→ Given entries
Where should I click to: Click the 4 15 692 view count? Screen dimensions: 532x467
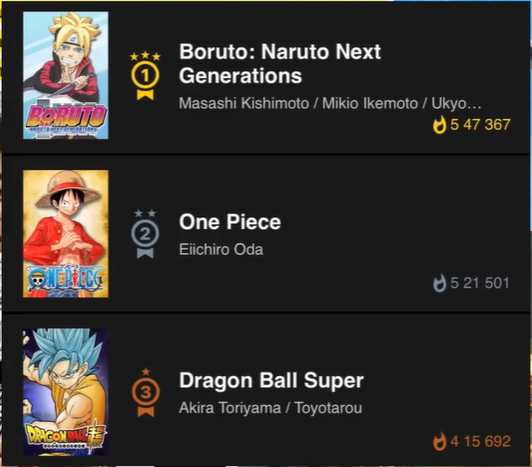(x=480, y=442)
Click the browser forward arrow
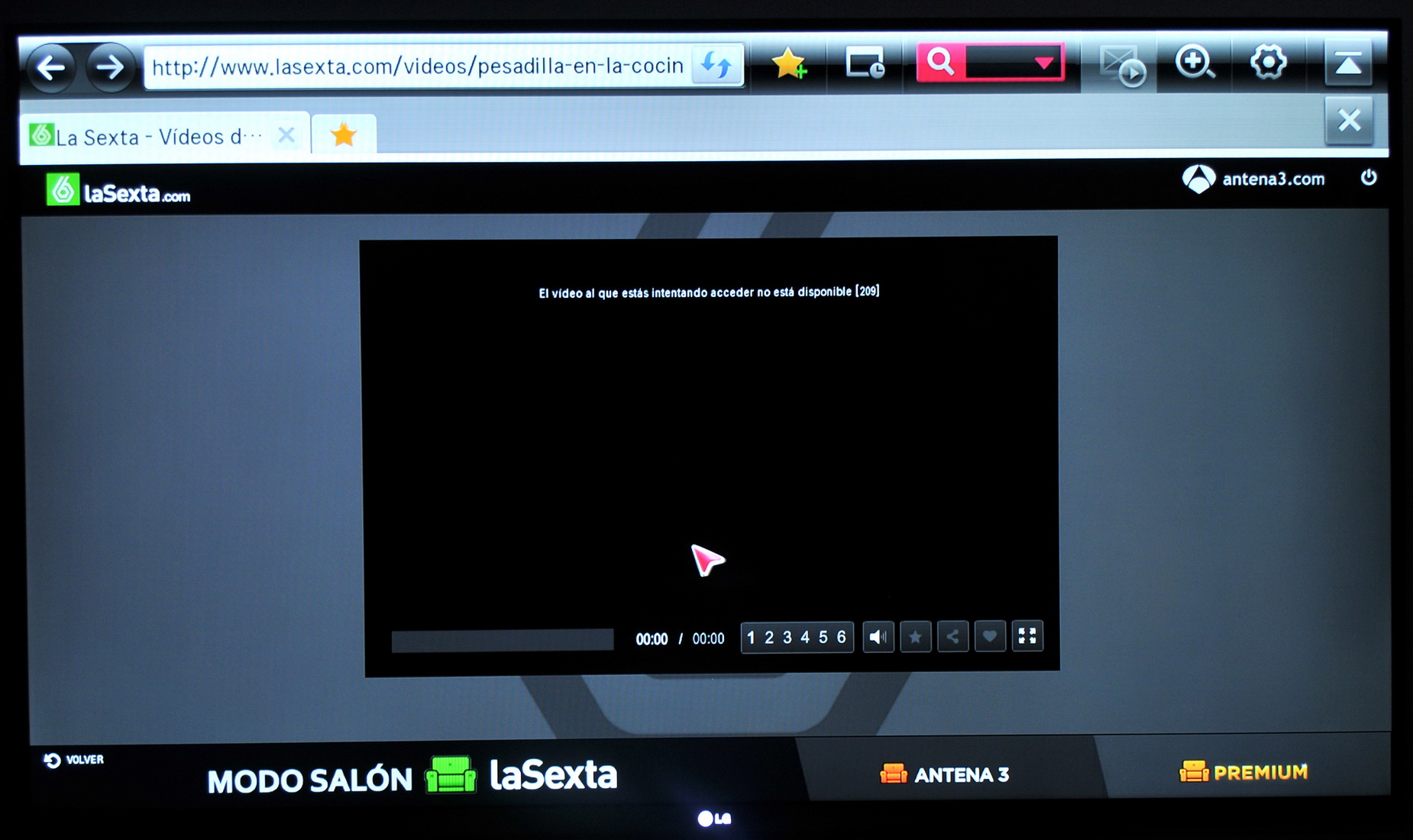 (x=110, y=68)
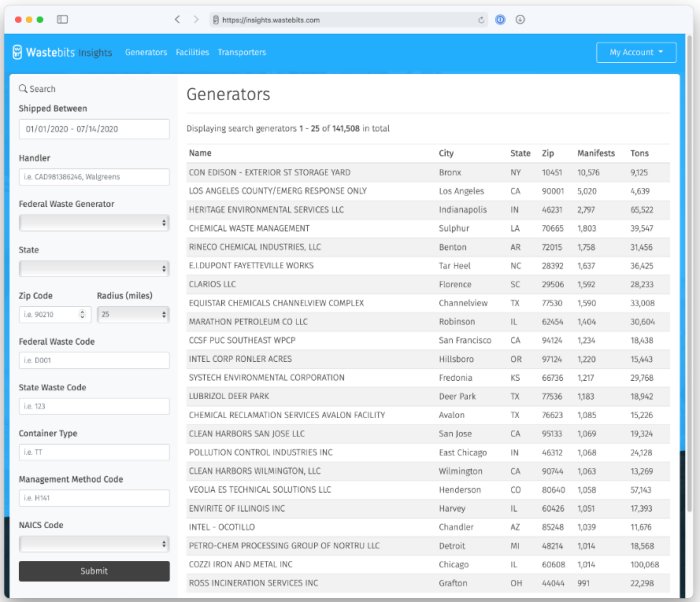Click the Zip Code stepper field
The image size is (700, 602).
[54, 314]
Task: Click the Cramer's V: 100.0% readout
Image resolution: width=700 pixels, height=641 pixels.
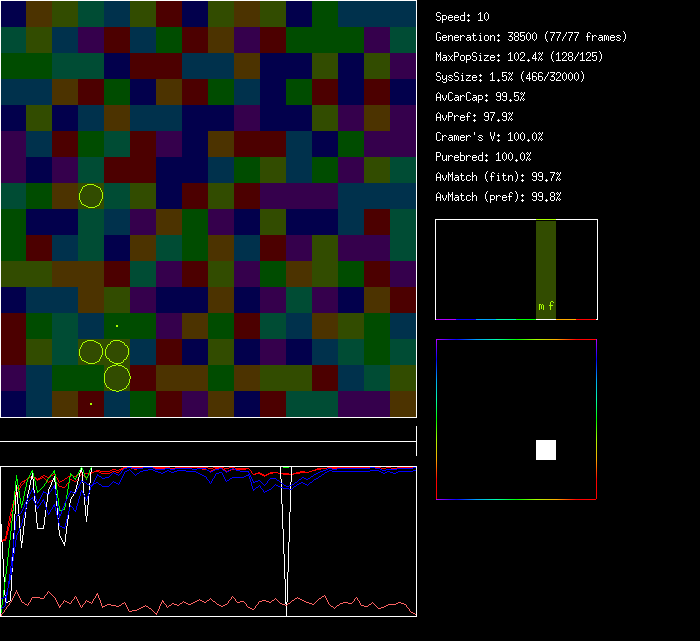Action: click(490, 137)
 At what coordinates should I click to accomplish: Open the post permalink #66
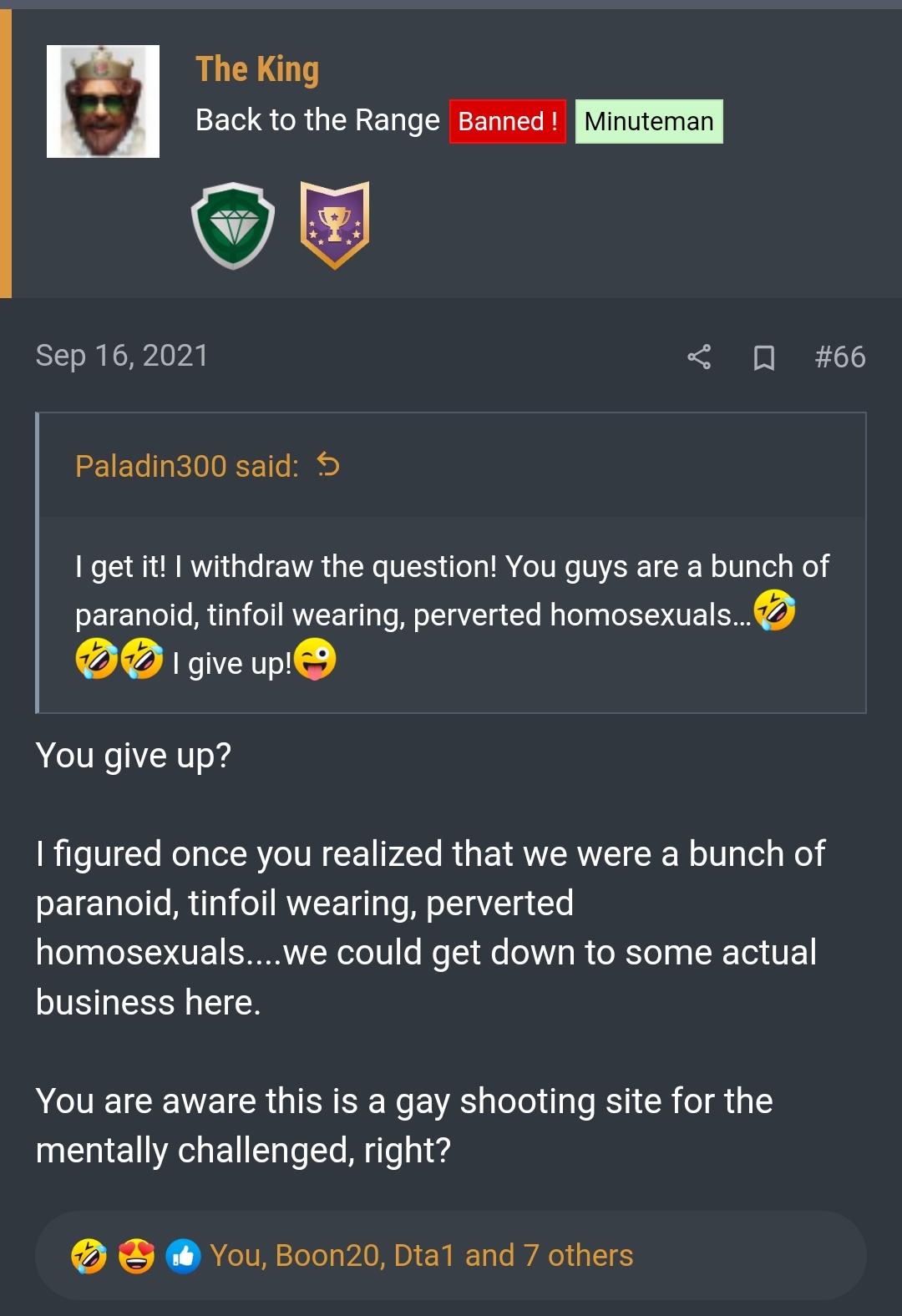840,357
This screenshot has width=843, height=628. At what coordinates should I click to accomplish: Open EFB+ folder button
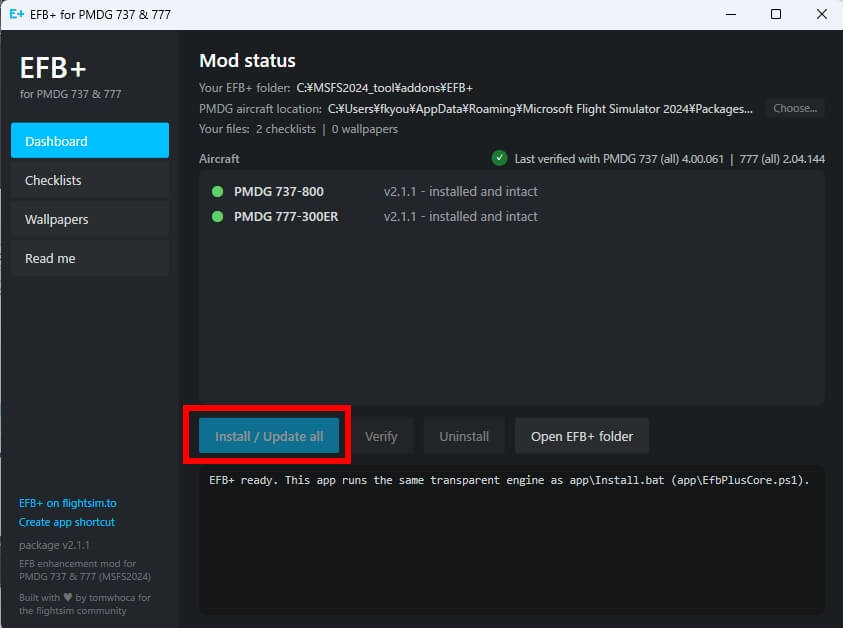pyautogui.click(x=582, y=436)
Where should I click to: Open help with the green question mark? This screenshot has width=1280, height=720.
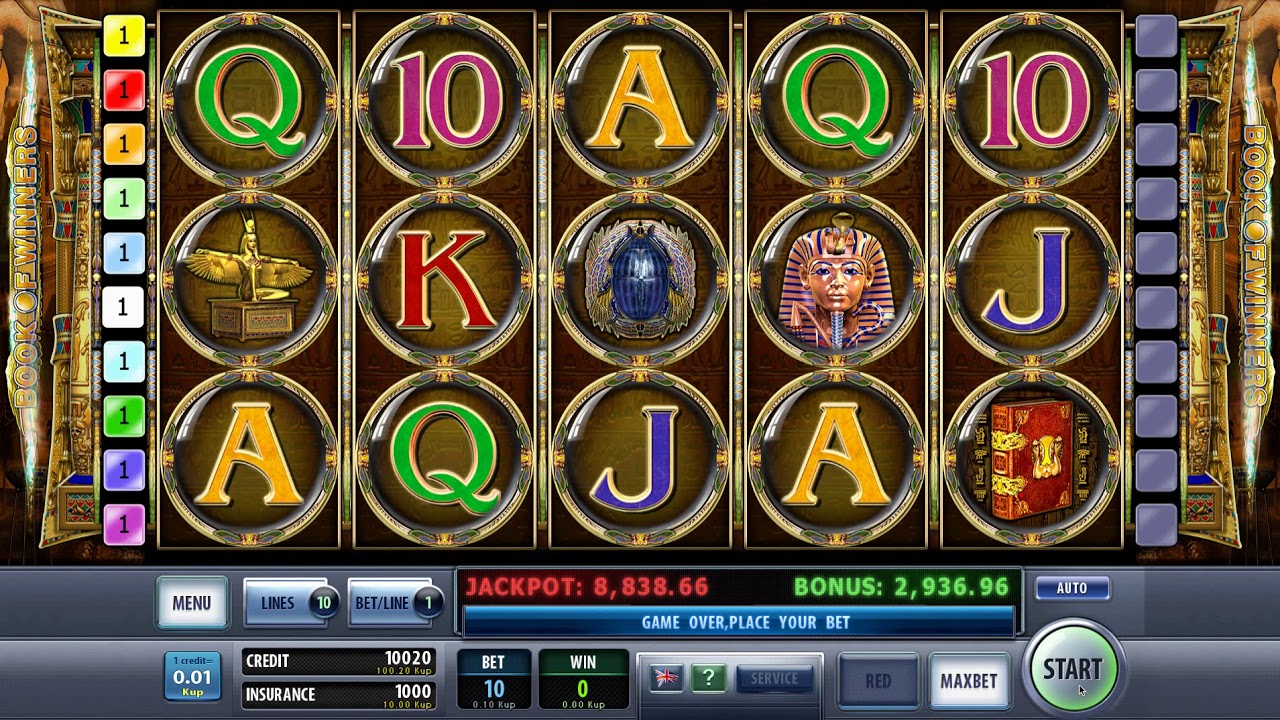(x=708, y=679)
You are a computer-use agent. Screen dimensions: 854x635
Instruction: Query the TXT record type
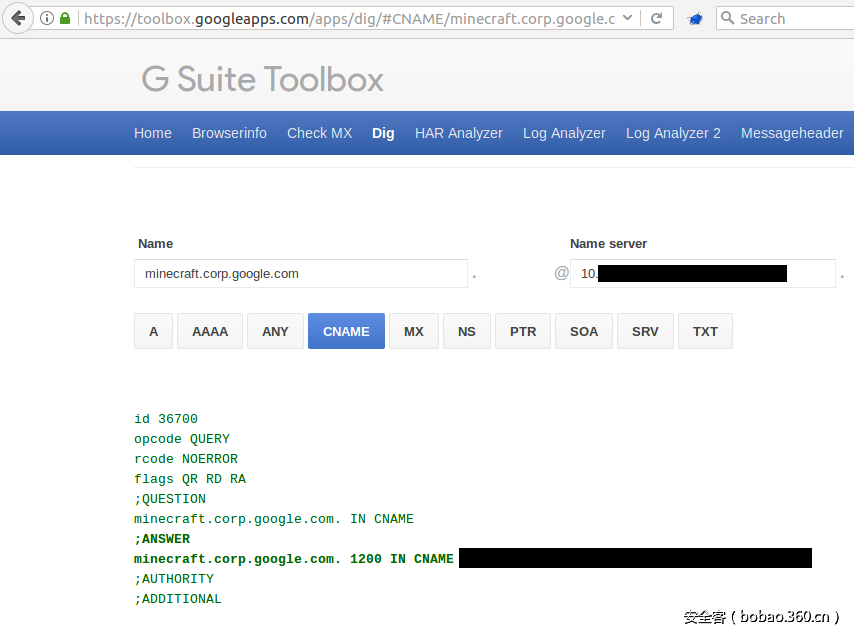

→ Requirement
Pictures are not part of the copy. Restate everything else in the listing word for word.

→ Written response
Where should I click to: Click the 4 15 692 view count? Screen dimensions: 532x467
(x=480, y=442)
Click the browser forward arrow
 (x=110, y=68)
Click the Zip Code stepper field
The image size is (700, 602).
[54, 314]
Task: Click the Cramer's V: 100.0% readout
Image resolution: width=700 pixels, height=641 pixels.
Action: click(490, 137)
 At what coordinates should I click to accomplish: Open the post permalink #66
840,357
This screenshot has width=843, height=628. At what coordinates should I click to accomplish: Open EFB+ folder button
pyautogui.click(x=582, y=436)
Where should I click to: Open help with the green question mark? This screenshot has width=1280, height=720.
(x=708, y=679)
You are a computer-use agent. Screen dimensions: 854x635
Instruction: Query the TXT record type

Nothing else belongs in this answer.